▶ _Problem statement_:
Retype the line in which "The width and" appears, then every line after it until the records end. Leave out the pictures.

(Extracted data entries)
════

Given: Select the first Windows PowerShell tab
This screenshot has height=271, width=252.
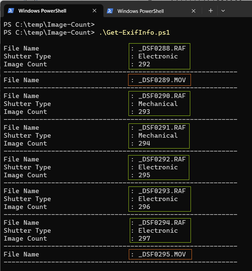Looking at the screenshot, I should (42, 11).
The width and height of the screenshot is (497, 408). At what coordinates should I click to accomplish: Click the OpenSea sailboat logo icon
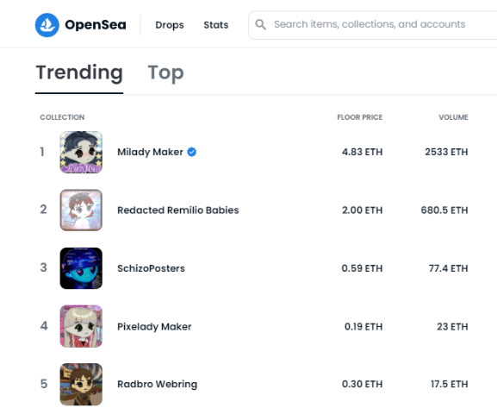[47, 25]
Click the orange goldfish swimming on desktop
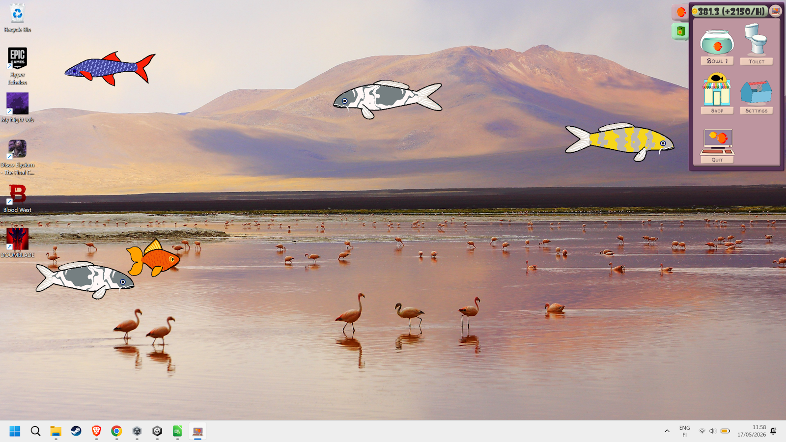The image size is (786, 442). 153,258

════

▶ _Your solution_:
The width and height of the screenshot is (497, 408). At what coordinates should I click to accomplish: Click the OpenSea sailboat logo icon
[47, 25]
Click the orange goldfish swimming on desktop
The image size is (786, 442). 153,258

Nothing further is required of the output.